Exercise details.
Before repeating the entries below, strip out every picture and keep all else as it is.

--- START ---

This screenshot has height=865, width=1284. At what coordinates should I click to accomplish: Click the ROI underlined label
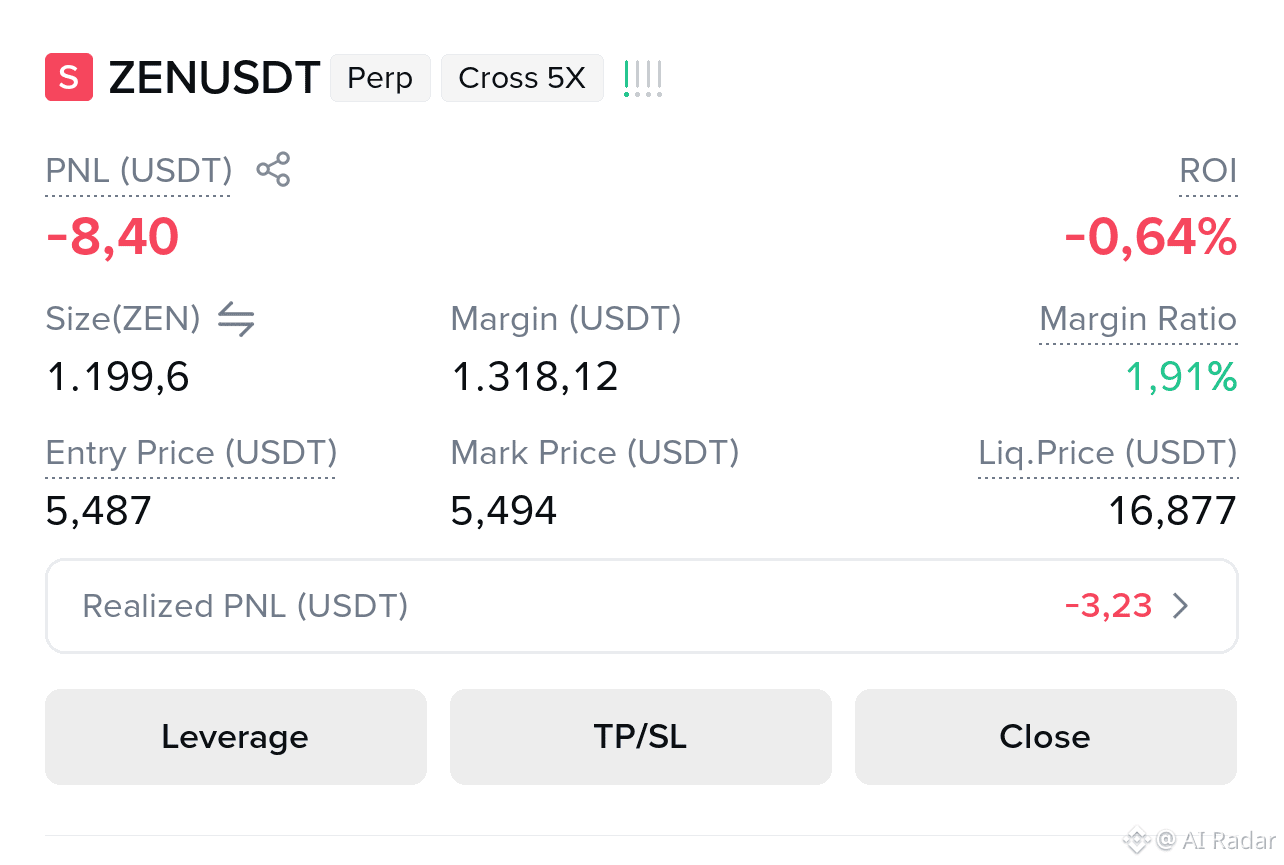click(1208, 171)
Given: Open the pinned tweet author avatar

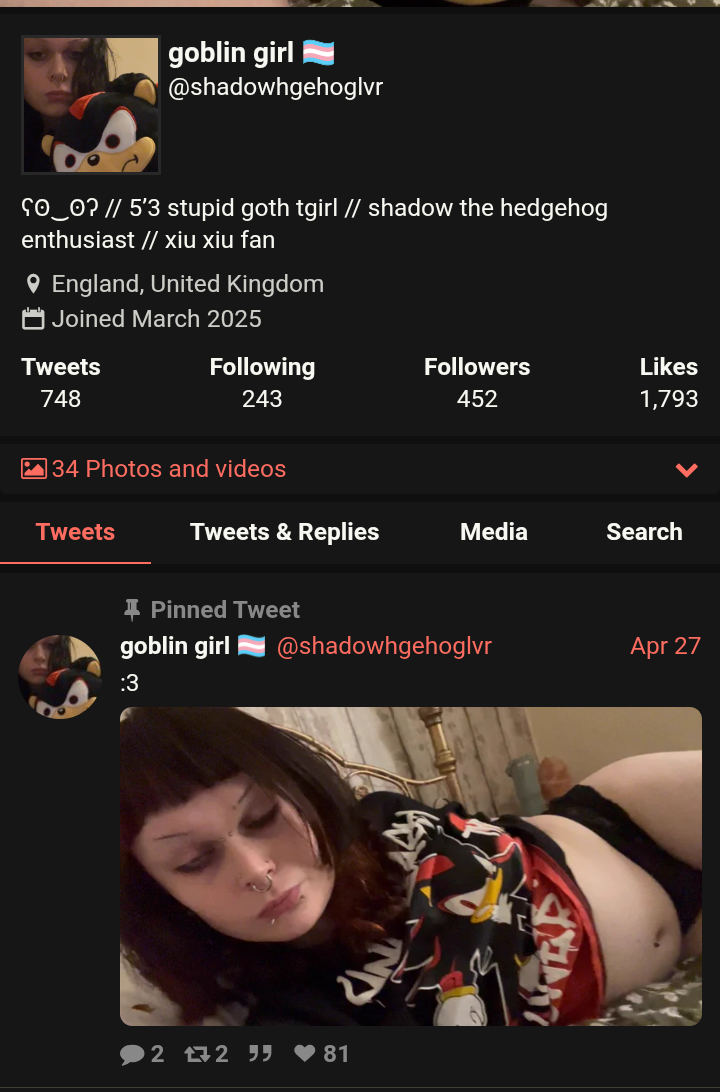Looking at the screenshot, I should [x=60, y=677].
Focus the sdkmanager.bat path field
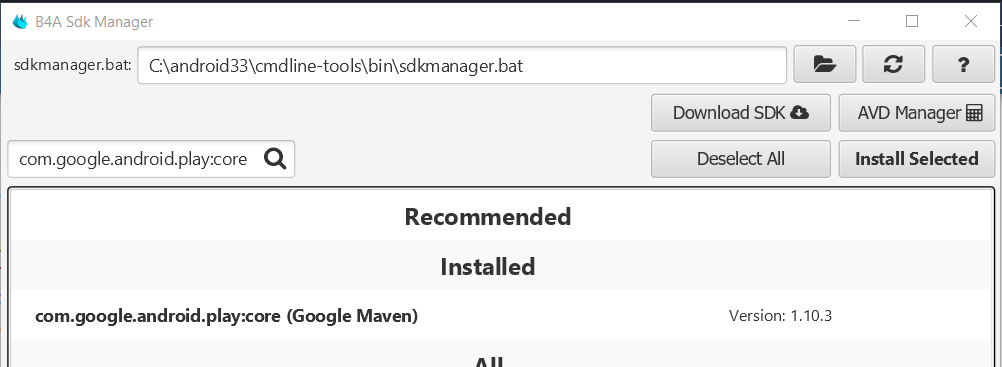The image size is (1002, 367). tap(461, 65)
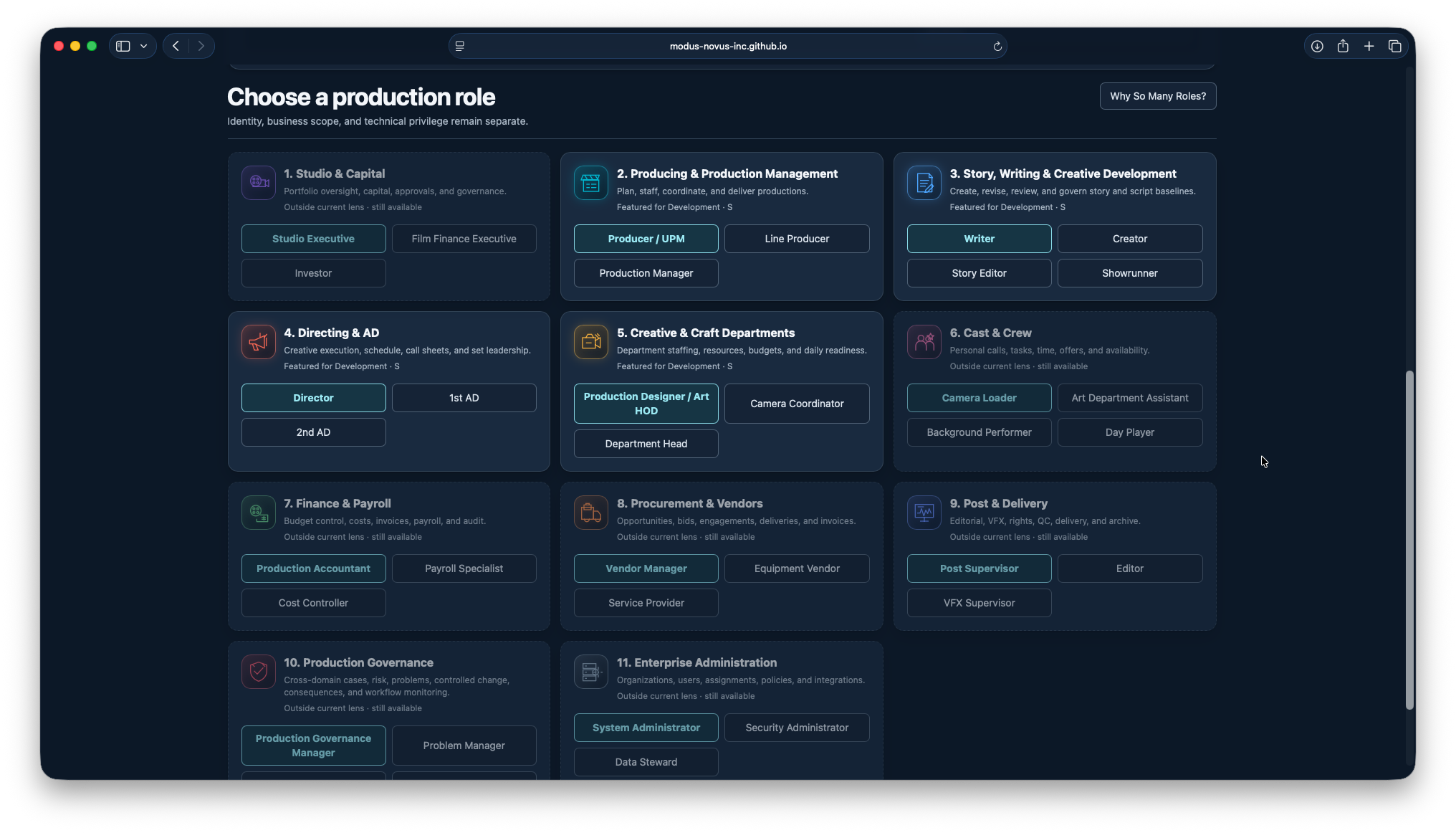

--- END ---

Response box.
This screenshot has height=865, width=1284. At what coordinates should I click to accomplish: Click the ROI underlined label
click(1208, 171)
Given: Open the pinned tweet author avatar

Looking at the screenshot, I should [x=60, y=677].
Focus the sdkmanager.bat path field
The image size is (1002, 367). tap(461, 65)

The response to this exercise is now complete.